What is the "sport" in using a tree stand?
Puts meat on the table, I have never done it but why do you care? I have sat and watched the sun come up still hunting.

If I'm going to hunt, I gotta dish out 2K a year for a lease or hunt my own land and all I could afford is 10 acres
I read this and feel for you guys that live is such areas. I guess I have never seen a deer I would pay 2K for and if we lived where y-all do I wouldn't hunt deer. There otta be some kinda law for you guys for hunting access.

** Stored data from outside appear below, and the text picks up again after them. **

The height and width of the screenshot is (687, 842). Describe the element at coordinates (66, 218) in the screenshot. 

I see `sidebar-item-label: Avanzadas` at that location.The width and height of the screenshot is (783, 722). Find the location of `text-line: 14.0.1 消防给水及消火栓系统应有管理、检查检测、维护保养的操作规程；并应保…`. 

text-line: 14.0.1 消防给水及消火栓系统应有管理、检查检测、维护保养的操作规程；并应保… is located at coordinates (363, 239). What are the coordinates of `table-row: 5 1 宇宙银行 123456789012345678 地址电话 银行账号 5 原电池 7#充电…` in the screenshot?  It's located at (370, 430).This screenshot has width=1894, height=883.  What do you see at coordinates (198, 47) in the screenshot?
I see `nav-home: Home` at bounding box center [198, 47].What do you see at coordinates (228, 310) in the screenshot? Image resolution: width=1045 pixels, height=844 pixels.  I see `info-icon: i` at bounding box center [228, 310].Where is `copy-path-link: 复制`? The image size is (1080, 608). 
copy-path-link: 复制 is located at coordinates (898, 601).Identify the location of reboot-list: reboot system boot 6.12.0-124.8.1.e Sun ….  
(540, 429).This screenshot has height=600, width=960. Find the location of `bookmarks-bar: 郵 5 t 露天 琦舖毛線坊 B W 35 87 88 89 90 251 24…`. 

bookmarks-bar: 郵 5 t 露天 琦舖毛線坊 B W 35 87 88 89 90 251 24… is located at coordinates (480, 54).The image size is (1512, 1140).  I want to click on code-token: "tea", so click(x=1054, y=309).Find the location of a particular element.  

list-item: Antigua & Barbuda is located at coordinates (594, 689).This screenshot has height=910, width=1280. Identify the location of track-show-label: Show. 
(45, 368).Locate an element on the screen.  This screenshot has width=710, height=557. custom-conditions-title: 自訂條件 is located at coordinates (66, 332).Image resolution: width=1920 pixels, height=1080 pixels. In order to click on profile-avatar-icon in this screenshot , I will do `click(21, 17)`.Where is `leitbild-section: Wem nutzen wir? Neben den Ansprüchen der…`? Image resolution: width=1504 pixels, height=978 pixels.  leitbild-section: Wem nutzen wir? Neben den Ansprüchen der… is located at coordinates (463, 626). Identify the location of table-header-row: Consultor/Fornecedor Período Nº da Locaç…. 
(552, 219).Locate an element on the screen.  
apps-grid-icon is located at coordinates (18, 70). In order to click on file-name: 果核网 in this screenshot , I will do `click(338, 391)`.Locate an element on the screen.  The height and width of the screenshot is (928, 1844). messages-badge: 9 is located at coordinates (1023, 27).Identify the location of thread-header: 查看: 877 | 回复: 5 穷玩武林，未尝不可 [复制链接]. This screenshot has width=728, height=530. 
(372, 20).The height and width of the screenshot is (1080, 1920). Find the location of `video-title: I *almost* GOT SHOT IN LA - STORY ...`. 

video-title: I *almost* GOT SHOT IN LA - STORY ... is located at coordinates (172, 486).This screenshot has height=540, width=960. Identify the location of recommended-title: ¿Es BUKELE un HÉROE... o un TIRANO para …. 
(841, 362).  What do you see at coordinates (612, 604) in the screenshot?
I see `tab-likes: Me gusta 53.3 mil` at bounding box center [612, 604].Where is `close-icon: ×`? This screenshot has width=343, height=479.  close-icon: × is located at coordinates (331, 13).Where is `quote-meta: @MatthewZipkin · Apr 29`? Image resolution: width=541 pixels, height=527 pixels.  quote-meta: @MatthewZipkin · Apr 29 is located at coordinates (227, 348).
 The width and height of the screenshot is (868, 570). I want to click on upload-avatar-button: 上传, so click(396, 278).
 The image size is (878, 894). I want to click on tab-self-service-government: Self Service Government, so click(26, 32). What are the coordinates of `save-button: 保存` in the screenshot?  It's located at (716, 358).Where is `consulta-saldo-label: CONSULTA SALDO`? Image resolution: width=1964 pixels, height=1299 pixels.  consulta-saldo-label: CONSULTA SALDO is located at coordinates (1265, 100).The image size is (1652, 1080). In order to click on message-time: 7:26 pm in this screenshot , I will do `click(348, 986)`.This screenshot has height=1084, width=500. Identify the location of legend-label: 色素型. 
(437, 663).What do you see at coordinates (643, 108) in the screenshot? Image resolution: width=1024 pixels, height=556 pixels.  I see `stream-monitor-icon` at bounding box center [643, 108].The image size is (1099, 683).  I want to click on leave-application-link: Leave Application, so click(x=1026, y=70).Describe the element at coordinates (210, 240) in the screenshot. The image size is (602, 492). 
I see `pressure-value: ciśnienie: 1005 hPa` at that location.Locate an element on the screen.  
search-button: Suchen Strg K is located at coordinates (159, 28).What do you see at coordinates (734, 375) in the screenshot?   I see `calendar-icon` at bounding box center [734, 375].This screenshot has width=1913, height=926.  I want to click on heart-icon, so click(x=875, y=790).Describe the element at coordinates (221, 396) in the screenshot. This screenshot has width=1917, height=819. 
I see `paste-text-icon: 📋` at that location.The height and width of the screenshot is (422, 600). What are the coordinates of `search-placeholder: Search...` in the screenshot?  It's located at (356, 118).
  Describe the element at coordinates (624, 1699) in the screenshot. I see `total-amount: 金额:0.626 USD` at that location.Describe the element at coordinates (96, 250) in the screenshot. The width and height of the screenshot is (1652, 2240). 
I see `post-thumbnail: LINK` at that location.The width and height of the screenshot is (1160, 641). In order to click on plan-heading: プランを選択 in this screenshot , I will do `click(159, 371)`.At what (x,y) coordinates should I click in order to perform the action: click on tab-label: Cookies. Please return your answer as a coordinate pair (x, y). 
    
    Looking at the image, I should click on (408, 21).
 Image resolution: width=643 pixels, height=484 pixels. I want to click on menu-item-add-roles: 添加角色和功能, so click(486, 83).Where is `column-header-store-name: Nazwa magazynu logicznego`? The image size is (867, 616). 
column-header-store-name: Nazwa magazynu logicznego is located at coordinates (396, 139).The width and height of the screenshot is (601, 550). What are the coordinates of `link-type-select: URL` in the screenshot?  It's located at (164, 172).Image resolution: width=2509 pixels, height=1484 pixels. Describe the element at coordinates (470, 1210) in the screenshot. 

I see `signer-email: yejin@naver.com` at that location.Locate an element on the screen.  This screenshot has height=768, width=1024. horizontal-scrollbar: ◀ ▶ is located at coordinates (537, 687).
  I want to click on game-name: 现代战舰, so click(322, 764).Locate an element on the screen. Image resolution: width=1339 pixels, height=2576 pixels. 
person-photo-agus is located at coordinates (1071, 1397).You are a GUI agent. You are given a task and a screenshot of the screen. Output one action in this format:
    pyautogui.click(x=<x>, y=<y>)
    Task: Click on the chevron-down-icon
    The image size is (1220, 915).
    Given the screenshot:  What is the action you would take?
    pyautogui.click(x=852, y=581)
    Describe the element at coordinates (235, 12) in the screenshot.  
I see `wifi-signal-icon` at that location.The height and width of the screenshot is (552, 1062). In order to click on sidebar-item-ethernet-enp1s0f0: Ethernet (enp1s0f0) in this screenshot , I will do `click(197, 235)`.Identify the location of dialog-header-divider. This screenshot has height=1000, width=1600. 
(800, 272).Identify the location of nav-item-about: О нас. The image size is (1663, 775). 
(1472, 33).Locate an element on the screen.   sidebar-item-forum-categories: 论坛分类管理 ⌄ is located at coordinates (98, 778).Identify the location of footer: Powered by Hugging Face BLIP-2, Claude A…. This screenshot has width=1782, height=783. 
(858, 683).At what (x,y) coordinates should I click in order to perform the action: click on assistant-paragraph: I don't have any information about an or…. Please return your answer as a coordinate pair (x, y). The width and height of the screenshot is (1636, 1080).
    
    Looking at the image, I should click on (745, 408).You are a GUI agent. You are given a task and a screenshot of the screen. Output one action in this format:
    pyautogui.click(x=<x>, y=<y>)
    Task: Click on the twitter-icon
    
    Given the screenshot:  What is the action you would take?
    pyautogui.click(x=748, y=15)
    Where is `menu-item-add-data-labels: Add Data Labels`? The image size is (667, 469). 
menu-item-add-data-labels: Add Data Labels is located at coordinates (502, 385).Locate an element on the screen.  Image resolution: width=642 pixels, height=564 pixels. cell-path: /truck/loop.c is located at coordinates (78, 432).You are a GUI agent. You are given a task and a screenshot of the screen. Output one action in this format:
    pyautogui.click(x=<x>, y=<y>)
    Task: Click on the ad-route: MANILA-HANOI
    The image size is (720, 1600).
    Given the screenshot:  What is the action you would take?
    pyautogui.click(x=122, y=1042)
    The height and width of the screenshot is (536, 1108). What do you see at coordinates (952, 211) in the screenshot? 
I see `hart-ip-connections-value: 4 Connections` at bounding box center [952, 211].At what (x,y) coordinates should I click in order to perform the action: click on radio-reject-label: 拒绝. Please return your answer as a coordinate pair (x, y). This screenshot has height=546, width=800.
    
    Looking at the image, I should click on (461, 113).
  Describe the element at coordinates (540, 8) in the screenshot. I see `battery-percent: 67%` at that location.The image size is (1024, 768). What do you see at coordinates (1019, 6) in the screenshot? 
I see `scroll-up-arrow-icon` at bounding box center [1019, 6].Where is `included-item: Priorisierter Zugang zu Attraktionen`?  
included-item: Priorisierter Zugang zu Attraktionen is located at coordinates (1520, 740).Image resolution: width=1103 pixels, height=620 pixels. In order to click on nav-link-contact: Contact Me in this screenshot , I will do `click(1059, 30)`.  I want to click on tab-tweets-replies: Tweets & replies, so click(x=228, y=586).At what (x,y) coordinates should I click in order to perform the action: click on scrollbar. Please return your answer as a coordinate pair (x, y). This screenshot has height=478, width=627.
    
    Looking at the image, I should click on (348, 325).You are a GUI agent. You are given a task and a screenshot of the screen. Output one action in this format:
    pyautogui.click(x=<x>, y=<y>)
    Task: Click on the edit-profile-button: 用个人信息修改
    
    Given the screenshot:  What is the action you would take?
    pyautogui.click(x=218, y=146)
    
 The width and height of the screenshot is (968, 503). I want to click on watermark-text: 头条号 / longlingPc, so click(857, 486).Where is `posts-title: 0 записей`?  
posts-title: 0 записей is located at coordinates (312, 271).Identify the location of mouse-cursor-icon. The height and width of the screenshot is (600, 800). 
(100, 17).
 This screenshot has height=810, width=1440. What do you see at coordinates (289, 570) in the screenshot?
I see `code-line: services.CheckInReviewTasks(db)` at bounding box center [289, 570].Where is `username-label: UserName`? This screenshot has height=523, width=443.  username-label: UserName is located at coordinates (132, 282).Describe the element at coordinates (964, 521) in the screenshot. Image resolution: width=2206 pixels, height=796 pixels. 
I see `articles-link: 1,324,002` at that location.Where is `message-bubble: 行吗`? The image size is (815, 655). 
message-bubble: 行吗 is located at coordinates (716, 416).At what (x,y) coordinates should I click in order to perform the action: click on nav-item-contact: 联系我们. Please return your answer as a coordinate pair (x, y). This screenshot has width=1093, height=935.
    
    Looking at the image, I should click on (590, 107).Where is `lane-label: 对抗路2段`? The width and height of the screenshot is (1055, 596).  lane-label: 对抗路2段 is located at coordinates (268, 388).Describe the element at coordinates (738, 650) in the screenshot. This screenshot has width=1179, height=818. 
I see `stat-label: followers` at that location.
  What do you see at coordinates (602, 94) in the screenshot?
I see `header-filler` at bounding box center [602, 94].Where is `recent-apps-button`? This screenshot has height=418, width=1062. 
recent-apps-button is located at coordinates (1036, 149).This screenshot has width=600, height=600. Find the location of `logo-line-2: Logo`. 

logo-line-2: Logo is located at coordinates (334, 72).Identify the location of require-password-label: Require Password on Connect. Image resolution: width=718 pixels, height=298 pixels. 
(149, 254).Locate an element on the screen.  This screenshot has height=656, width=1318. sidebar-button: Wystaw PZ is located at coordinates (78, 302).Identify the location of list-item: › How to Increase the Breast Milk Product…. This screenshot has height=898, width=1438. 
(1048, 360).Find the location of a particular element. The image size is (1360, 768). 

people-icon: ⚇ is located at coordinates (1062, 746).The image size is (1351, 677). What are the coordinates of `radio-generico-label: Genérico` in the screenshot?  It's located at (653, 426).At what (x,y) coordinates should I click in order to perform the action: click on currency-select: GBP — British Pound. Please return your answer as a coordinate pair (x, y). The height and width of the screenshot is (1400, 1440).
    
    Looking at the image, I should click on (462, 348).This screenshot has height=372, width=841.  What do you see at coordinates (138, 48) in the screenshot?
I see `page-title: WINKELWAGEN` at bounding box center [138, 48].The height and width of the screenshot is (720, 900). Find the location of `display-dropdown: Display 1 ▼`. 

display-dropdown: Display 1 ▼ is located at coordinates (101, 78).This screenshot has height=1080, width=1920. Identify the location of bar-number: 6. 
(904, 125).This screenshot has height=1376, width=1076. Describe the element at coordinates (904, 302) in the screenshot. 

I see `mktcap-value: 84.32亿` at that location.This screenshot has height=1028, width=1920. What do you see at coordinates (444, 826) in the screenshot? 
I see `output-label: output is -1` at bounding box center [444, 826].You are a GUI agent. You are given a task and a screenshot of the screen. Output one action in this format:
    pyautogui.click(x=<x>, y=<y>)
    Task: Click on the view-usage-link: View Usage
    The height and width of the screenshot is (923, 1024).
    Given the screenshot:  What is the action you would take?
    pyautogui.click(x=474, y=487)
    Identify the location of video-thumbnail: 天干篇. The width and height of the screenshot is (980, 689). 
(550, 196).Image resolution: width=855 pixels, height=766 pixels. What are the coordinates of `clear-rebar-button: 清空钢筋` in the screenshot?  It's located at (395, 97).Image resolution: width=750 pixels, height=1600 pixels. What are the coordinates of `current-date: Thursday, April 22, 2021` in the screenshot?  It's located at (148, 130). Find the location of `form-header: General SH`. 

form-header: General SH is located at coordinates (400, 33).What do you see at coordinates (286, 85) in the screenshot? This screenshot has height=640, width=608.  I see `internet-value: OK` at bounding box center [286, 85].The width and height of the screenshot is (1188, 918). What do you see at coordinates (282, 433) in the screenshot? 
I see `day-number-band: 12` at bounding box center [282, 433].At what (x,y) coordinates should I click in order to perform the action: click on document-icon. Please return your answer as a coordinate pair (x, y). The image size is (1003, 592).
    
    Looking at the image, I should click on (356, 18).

I doubt the guy in Or has a clue what your up against. Oregon like here in Idaho has more public land, BLM, Natl. Forest, and State land, than a guy could probably hunt in one lifetime.
 
Another method northwesterners used to lots of public hunting might find "unsportsmanlike" is what one fellow out in New Mexico when I was out there one year spot and stalking Mulies called Texas war wagons. :D He tells me "Ya can't legally shoot off the roads. Guys come up here from Texas with them "war wagons" and drive the roads, that's a no, no." What he was talking about is a Jeep or truck with an elevated seat in the back and gun rest. They drive along ranch roads spotting deer and shoot from the truck. Some are quite elaborate with communications from shooting platform to cab. Some are elevated WAY up in the air and look real tipsy. LOL

I've only done this once and it was from a 4 Runner's seat, not an elevated chair. This was before I bought my place and had no place to hunt. I saw an ad in the Victoria Advocate (paper) for doe hunts, 50 dollars. I had a .357 magnum carbine I'd just bought and wanted to try it on a deer, so I call this guy. I made the date, says "What time should I be there" thinking maybe 4AM or something. He says "How about 10 O'Clock, I have an opening at 10." I'm like.."WHAAAAAT?" ROFL! I says, "Will I be able to get inside 100 yards? Wanna try this .357 carbine." He says "Should be no problem." The guy was a game biologist and was thinning the excess of doe on the place. This was not intended to be sporting. It was a way of thinning the doe/buck ratio and getting some income from it. They heavily manage the herd on this ranch and get major money for the big bucks they have there. They charge a day fee plus so much per inch on the antlers. There's not even cattle on that ranch, just deer, and it's not high fenced because there is no need, huge piece of property.

So, I show up, get in his 4 Runner with my rifle, and we start down this ranch road, for those that might be familiar, it's one of the Wielder Ranches near green lake on the Bloomington Highway. There's amazing numbers of deer there along that road. Well, within the first quarter mile, there's a herd over there, a herd over here, we stop for a herd running across a road and I jumped out off hand, but couldn't get on 'em in time at 50 yards. We stop and spot a 12 pt that looks like it'd have no problem making a record book, move on another quarter mile and there's a herd of doe about 80 yards off the road. He stopped, I rolled down the window, and took a plump little 90 lber using the window glass as a rest. He gutted it for me, we drove back and put it in my van, and I was out of there exactly 45 minutes after arrival! ROFLMAO!!!! It was deer shooting. You might call it drive and spotting, but I did what I wanted to do, collect some meat and test the little carbine on a deer. The shot was just behind the shoulder, lung shot, and it went about 15 yards before dropping. That's one of the few times I've used that rifle to hunt with. It's mostly a range fun gun, but I wanted to see how it'd work on a deer.
 
Boats,
I understand where you're coming from.
I am primarily a traditional bowhunter and don't use stands. However, when I have to hunt on public land to fill the freezer, I use a stand. Why? All the times I walk through sporting goods stores and hear some bubba asking for heavy bullets for his rifle so it will cut through the brush.
It's a little frightening to think of people shooting through brush at something they can't see. Especially when other people may be out there.
:what:

But, most of the time I pack way up in the mountains where the lazy crowd can't drive to that easily.